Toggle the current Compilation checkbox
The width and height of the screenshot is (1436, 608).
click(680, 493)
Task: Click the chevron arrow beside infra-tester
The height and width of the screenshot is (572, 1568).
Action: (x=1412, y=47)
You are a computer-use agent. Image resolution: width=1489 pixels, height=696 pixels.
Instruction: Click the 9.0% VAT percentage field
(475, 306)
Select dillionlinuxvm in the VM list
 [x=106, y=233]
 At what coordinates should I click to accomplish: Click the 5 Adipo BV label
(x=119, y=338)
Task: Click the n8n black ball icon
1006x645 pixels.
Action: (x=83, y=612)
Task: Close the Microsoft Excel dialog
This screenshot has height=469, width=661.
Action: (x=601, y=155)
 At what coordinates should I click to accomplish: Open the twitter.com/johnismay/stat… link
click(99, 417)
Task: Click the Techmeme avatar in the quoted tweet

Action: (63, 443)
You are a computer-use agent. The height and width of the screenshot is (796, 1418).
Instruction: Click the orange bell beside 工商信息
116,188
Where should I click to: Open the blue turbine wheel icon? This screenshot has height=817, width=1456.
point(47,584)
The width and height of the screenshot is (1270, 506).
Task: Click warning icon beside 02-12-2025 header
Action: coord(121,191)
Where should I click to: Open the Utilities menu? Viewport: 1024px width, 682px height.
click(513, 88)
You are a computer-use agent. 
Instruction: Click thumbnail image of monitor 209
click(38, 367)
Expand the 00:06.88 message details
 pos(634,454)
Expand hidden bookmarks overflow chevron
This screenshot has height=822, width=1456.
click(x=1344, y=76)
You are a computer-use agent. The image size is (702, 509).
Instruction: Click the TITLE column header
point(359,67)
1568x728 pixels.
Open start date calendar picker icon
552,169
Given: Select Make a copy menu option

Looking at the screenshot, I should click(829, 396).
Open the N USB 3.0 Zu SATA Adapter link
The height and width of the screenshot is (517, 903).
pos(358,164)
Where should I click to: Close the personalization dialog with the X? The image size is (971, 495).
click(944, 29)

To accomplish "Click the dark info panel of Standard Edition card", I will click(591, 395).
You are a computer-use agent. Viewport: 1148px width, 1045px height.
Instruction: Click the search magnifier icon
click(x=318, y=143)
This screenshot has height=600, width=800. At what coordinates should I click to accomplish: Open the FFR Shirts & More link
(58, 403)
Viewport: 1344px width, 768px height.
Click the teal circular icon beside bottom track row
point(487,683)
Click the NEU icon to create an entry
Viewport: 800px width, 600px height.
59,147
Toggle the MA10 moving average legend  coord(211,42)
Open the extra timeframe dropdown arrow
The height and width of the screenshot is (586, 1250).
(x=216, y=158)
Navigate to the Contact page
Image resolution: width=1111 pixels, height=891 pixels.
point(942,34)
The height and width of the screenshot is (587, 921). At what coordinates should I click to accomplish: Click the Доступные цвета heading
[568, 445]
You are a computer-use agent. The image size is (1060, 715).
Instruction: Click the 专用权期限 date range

######

- _GIVEN EXERCISE_: Count the lines in the entries above that contain the string "header", treating case as significant. Reply with the number alone.

- _FINAL ANSWER_: 2